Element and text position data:
** begin **

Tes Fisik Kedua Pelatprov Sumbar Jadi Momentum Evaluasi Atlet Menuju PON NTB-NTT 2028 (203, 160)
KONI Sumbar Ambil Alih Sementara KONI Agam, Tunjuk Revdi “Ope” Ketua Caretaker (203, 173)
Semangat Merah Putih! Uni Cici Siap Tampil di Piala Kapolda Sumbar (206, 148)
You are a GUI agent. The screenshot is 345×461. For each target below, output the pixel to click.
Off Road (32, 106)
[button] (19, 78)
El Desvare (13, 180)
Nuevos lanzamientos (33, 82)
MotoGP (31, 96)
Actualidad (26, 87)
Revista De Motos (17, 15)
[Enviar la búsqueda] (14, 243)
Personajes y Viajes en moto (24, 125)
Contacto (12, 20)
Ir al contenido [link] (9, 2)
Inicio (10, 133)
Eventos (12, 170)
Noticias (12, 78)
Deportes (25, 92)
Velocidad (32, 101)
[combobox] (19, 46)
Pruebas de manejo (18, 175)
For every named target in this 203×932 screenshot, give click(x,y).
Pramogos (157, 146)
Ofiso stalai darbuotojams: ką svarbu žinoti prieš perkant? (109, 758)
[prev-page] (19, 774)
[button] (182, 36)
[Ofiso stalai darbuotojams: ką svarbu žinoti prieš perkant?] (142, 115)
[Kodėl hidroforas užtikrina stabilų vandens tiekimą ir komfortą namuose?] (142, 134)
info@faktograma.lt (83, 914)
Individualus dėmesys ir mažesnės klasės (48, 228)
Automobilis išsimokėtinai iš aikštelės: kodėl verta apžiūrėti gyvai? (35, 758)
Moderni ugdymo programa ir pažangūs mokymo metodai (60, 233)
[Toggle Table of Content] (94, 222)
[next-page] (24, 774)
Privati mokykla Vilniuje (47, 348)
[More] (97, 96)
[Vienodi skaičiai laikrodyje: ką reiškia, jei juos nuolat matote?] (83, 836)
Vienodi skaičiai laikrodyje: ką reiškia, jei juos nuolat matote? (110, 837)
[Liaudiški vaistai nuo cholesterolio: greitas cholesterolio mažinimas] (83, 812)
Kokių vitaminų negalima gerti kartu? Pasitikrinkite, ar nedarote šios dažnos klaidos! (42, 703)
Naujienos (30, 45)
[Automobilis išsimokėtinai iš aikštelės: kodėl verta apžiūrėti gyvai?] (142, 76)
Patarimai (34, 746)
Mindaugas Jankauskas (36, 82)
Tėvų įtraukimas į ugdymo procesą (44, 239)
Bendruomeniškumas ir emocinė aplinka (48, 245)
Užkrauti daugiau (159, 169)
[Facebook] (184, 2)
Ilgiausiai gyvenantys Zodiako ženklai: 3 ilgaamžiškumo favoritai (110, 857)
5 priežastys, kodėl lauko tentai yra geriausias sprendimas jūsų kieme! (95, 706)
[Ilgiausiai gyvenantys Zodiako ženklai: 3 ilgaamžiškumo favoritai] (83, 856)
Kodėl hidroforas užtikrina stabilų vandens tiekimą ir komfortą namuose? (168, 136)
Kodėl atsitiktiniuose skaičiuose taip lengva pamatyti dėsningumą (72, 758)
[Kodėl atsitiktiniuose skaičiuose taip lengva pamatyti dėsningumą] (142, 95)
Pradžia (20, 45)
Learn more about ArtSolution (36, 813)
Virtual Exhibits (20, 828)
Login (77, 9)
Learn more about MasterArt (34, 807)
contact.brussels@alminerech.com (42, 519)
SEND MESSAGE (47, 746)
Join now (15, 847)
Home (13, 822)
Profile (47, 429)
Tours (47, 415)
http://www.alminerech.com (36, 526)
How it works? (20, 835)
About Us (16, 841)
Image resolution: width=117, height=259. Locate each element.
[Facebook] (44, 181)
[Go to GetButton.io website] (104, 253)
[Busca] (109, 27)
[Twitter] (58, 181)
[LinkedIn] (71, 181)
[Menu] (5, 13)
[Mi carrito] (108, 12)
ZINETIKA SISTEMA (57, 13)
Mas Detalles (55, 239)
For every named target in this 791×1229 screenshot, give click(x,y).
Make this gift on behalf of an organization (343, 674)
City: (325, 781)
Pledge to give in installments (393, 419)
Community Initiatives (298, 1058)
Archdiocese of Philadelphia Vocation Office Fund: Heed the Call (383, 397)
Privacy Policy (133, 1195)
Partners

** end **

GOAL: Reproduce all of the items above, substituting "Instagram" for "Facebook" wherever it occurs and leaving everything else unchanged.

WRITTEN REPLY:
Tes Fisik Kedua Pelatprov Sumbar Jadi Momentum Evaluasi Atlet Menuju PON NTB-NTT 2028 (203, 160)
KONI Sumbar Ambil Alih Sementara KONI Agam, Tunjuk Revdi “Ope” Ketua Caretaker (203, 173)
Semangat Merah Putih! Uni Cici Siap Tampil di Piala Kapolda Sumbar (206, 148)
You are a GUI agent. The screenshot is 345×461. For each target below, output the pixel to click.
Off Road (32, 106)
[button] (19, 78)
El Desvare (13, 180)
Nuevos lanzamientos (33, 82)
MotoGP (31, 96)
Actualidad (26, 87)
Revista De Motos (17, 15)
[Enviar la búsqueda] (14, 243)
Personajes y Viajes en moto (24, 125)
Contacto (12, 20)
Ir al contenido [link] (9, 2)
Inicio (10, 133)
Eventos (12, 170)
Noticias (12, 78)
Deportes (25, 92)
Velocidad (32, 101)
[combobox] (19, 46)
Pruebas de manejo (18, 175)
For every named target in this 203×932 screenshot, give click(x,y).
Pramogos (157, 146)
Ofiso stalai darbuotojams: ką svarbu žinoti prieš perkant? (109, 758)
[prev-page] (19, 774)
[button] (182, 36)
[Ofiso stalai darbuotojams: ką svarbu žinoti prieš perkant?] (142, 115)
[Kodėl hidroforas užtikrina stabilų vandens tiekimą ir komfortą namuose?] (142, 134)
info@faktograma.lt (83, 914)
Individualus dėmesys ir mažesnės klasės (48, 228)
Automobilis išsimokėtinai iš aikštelės: kodėl verta apžiūrėti gyvai? (35, 758)
Moderni ugdymo programa ir pažangūs mokymo metodai (60, 233)
[Toggle Table of Content] (94, 222)
[next-page] (24, 774)
Privati mokykla Vilniuje (47, 348)
[More] (97, 96)
[Vienodi skaičiai laikrodyje: ką reiškia, jei juos nuolat matote?] (83, 836)
Vienodi skaičiai laikrodyje: ką reiškia, jei juos nuolat matote? (110, 837)
[Liaudiški vaistai nuo cholesterolio: greitas cholesterolio mažinimas] (83, 812)
Kokių vitaminų negalima gerti kartu? Pasitikrinkite, ar nedarote šios dažnos klaidos! (42, 703)
Naujienos (30, 45)
[Automobilis išsimokėtinai iš aikštelės: kodėl verta apžiūrėti gyvai?] (142, 76)
Patarimai (34, 746)
Mindaugas Jankauskas (36, 82)
Tėvų įtraukimas į ugdymo procesą (44, 239)
Bendruomeniškumas ir emocinė aplinka (48, 245)
Užkrauti daugiau (159, 169)
[Instagram] (184, 2)
Ilgiausiai gyvenantys Zodiako ženklai: 3 ilgaamžiškumo favoritai (110, 857)
5 priežastys, kodėl lauko tentai yra geriausias sprendimas jūsų kieme! (95, 706)
[Ilgiausiai gyvenantys Zodiako ženklai: 3 ilgaamžiškumo favoritai] (83, 856)
Kodėl hidroforas užtikrina stabilų vandens tiekimą ir komfortą namuose? (168, 136)
Kodėl atsitiktiniuose skaičiuose taip lengva pamatyti dėsningumą (72, 758)
[Kodėl atsitiktiniuose skaičiuose taip lengva pamatyti dėsningumą] (142, 95)
Pradžia (20, 45)
Learn more about ArtSolution (36, 813)
Virtual Exhibits (20, 828)
Login (77, 9)
Learn more about MasterArt (34, 807)
contact.brussels@alminerech.com (42, 519)
SEND MESSAGE (47, 746)
Join now (15, 847)
Home (13, 822)
Profile (47, 429)
Tours (47, 415)
http://www.alminerech.com (36, 526)
How it works? (20, 835)
About Us (16, 841)
Image resolution: width=117, height=259. Locate each element.
[Instagram] (44, 181)
[Go to GetButton.io website] (104, 253)
[Busca] (109, 27)
[Twitter] (58, 181)
[LinkedIn] (71, 181)
[Menu] (5, 13)
[Mi carrito] (108, 12)
ZINETIKA SISTEMA (57, 13)
Mas Detalles (55, 239)
For every named target in this 791×1229 screenshot, give click(x,y).
Make this gift on behalf of an organization (343, 674)
City: (325, 781)
Pledge to give in installments (393, 419)
Community Initiatives (298, 1058)
Archdiocese of Philadelphia Vocation Office Fund: Heed the Call (383, 397)
Privacy Policy (133, 1195)
Partners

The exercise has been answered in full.